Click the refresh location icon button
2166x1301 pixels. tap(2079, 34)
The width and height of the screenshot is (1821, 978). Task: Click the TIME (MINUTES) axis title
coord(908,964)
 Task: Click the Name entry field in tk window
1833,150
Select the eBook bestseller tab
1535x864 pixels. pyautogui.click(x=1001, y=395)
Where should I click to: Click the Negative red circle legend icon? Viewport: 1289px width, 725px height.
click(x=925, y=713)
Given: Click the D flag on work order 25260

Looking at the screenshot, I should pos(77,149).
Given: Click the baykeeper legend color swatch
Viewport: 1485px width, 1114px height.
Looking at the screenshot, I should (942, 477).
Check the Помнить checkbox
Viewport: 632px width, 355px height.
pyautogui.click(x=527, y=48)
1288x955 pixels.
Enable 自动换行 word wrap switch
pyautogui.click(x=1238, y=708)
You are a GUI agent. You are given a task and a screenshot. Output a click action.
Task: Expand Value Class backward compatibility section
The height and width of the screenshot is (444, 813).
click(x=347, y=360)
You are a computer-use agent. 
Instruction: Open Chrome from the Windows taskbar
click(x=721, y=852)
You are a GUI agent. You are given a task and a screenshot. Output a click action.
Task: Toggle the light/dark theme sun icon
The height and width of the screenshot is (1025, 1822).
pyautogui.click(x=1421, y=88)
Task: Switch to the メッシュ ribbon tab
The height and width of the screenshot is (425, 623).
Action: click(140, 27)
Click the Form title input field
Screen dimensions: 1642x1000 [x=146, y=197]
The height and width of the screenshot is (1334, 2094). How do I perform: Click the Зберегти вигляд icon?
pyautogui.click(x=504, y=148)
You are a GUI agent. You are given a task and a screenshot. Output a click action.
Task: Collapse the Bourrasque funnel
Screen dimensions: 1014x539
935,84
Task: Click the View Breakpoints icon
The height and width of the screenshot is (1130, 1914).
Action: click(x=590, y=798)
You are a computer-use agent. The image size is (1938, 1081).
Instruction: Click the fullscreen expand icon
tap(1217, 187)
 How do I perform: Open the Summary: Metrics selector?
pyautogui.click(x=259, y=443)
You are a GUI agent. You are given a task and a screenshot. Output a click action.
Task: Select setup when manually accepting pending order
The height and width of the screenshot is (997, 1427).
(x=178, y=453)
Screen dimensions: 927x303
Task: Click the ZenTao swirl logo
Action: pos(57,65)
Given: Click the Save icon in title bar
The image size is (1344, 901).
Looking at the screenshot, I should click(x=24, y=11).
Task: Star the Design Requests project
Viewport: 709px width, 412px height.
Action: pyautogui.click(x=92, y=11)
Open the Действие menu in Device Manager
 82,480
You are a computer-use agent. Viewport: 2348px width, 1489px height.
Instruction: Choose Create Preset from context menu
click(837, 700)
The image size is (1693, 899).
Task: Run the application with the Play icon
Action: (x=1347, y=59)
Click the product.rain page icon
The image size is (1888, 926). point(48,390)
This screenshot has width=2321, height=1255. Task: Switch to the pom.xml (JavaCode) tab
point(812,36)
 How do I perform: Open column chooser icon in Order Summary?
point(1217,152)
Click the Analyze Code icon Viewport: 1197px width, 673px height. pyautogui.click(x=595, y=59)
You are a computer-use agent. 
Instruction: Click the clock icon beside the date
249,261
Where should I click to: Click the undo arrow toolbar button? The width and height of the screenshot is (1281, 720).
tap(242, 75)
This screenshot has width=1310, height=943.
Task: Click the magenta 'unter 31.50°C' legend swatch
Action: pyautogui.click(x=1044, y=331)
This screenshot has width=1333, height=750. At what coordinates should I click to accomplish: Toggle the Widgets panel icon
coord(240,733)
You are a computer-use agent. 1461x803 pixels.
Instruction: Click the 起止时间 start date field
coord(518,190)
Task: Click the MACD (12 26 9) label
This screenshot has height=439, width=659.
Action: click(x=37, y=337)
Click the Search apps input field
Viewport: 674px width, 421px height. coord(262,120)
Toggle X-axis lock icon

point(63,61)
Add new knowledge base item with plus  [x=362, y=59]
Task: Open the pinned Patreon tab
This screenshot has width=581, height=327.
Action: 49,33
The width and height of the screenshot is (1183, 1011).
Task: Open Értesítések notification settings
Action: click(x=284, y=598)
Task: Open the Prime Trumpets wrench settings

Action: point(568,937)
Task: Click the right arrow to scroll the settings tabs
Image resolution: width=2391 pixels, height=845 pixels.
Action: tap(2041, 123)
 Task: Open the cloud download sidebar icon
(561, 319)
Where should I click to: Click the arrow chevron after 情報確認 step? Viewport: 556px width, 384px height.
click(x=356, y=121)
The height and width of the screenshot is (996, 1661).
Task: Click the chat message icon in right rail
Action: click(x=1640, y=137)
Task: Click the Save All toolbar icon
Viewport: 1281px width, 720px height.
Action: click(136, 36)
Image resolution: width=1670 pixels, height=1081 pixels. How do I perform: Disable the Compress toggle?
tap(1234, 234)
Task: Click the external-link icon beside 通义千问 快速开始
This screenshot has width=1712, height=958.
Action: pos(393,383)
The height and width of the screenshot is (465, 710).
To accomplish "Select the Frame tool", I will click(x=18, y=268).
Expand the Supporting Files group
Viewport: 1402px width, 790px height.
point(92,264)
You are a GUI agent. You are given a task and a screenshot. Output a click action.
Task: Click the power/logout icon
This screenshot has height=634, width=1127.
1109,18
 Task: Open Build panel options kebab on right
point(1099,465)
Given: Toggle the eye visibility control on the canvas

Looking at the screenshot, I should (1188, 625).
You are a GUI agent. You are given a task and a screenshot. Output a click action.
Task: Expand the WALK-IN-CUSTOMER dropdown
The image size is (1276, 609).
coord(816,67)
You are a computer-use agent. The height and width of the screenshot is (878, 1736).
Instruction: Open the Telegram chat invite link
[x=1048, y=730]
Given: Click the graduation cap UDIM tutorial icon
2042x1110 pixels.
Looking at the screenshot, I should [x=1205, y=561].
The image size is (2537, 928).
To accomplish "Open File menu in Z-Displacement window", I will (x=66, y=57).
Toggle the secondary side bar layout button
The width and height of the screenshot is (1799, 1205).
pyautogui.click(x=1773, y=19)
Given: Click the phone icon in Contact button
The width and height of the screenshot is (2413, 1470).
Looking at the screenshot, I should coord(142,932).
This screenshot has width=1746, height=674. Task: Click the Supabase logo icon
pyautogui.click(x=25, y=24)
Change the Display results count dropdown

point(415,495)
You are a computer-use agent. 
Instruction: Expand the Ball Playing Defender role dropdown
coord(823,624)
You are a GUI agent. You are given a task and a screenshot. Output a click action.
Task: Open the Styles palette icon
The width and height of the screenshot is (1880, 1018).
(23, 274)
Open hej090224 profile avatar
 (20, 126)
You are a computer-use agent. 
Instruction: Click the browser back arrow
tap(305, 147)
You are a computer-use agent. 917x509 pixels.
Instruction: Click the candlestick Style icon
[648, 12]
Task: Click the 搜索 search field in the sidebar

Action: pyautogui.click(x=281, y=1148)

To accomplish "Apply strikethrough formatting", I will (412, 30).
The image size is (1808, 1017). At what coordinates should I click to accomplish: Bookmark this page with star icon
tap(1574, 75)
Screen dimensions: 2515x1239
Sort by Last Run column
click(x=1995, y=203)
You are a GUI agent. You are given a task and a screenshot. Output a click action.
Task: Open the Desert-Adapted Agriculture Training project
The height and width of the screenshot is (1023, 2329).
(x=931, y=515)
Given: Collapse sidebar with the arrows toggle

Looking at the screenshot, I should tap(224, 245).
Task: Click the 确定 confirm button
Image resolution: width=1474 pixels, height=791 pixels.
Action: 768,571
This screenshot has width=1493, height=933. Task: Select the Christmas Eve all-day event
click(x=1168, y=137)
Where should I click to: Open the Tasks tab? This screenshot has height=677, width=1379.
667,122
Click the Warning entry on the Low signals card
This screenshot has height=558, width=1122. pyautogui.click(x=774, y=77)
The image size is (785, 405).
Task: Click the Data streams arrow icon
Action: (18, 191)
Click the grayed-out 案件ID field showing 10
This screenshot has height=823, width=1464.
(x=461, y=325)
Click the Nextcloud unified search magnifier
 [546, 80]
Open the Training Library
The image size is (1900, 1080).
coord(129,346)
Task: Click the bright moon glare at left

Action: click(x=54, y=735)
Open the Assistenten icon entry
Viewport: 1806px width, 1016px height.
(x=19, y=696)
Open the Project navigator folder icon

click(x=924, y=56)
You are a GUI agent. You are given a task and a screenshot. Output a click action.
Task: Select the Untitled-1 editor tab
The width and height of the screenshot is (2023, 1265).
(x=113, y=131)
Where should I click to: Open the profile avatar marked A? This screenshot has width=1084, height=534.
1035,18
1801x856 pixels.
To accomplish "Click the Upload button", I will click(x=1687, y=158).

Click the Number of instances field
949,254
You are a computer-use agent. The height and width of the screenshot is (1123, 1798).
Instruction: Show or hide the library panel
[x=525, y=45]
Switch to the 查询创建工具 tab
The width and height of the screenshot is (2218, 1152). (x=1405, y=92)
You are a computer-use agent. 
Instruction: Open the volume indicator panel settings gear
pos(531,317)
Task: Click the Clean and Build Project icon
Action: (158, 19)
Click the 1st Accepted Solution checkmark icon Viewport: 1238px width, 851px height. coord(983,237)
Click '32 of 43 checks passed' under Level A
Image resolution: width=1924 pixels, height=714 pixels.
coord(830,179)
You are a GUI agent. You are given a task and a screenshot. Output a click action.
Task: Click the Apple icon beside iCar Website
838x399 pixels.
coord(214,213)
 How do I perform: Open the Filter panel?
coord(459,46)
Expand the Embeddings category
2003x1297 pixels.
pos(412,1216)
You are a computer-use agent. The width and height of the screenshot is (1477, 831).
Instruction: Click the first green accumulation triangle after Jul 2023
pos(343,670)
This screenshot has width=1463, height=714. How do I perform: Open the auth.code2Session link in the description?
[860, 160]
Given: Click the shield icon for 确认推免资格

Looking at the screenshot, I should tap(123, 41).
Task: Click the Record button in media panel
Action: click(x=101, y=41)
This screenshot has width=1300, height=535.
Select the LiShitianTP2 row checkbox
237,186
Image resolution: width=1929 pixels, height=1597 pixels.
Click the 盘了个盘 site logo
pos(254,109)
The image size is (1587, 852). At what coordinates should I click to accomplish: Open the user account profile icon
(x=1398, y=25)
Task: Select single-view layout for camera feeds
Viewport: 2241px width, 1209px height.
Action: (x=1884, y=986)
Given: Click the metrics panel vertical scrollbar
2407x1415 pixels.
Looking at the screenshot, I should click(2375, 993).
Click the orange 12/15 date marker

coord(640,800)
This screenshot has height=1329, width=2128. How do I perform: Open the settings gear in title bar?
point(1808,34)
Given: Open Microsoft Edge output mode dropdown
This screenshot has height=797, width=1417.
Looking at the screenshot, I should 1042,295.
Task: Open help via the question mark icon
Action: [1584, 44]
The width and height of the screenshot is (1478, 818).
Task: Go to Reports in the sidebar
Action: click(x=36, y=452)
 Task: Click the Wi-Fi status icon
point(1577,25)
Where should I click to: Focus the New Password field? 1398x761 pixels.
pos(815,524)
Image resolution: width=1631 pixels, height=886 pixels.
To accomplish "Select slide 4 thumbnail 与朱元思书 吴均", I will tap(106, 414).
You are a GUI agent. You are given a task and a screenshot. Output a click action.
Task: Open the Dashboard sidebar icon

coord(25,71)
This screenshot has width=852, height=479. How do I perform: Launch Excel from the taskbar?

======

WHAT YOU ARE ASKED TO DO ▸ Pull out every line in the material above where "layout" occurs.

RESULT ▸
Toggle the secondary side bar layout button
Task: Select single-view layout for camera feeds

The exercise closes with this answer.